• Given task: Return every one of the rows below, unchanged and in the same order.

[Rows excerpted from a collection]
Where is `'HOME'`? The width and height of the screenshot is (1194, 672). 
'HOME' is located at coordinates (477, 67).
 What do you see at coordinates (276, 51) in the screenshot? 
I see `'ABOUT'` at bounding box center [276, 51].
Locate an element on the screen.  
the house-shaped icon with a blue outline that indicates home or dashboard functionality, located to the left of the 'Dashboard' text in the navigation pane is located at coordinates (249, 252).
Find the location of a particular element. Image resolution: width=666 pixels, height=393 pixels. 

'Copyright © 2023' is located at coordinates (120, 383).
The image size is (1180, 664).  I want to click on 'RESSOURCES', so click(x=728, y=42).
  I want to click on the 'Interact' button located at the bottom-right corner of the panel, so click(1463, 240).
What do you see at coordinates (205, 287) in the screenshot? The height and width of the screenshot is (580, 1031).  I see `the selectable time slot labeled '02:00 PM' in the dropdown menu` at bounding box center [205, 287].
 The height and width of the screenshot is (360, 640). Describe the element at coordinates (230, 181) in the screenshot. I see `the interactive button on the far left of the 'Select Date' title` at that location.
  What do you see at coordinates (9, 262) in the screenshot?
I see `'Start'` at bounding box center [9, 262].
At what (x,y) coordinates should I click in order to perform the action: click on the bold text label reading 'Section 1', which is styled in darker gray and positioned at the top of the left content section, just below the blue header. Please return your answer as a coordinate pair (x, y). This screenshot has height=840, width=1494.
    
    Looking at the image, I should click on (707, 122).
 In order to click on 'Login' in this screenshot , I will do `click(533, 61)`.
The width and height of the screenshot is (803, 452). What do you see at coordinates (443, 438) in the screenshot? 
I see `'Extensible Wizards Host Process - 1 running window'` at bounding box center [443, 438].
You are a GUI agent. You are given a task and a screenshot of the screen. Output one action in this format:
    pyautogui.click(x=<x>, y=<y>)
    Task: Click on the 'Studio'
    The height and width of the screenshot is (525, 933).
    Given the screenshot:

• Response to the exercise:
Where is `'HOME'`? The width and height of the screenshot is (1194, 672). 
'HOME' is located at coordinates (477, 67).
 What do you see at coordinates (276, 51) in the screenshot? 
I see `'ABOUT'` at bounding box center [276, 51].
Locate an element on the screen.  
the house-shaped icon with a blue outline that indicates home or dashboard functionality, located to the left of the 'Dashboard' text in the navigation pane is located at coordinates (249, 252).
Find the location of a particular element. Image resolution: width=666 pixels, height=393 pixels. 

'Copyright © 2023' is located at coordinates (120, 383).
The image size is (1180, 664).  I want to click on 'RESSOURCES', so click(x=728, y=42).
  I want to click on the 'Interact' button located at the bottom-right corner of the panel, so click(1463, 240).
What do you see at coordinates (205, 287) in the screenshot? The height and width of the screenshot is (580, 1031).  I see `the selectable time slot labeled '02:00 PM' in the dropdown menu` at bounding box center [205, 287].
 The height and width of the screenshot is (360, 640). Describe the element at coordinates (230, 181) in the screenshot. I see `the interactive button on the far left of the 'Select Date' title` at that location.
  What do you see at coordinates (9, 262) in the screenshot?
I see `'Start'` at bounding box center [9, 262].
At what (x,y) coordinates should I click in order to perform the action: click on the bold text label reading 'Section 1', which is styled in darker gray and positioned at the top of the left content section, just below the blue header. Please return your answer as a coordinate pair (x, y). This screenshot has height=840, width=1494.
    
    Looking at the image, I should click on (707, 122).
 In order to click on 'Login' in this screenshot , I will do `click(533, 61)`.
The width and height of the screenshot is (803, 452). What do you see at coordinates (443, 438) in the screenshot? 
I see `'Extensible Wizards Host Process - 1 running window'` at bounding box center [443, 438].
You are a GUI agent. You are given a task and a screenshot of the screen. Output one action in this format:
    pyautogui.click(x=<x>, y=<y>)
    Task: Click on the 'Studio'
    The height and width of the screenshot is (525, 933).
    Given the screenshot:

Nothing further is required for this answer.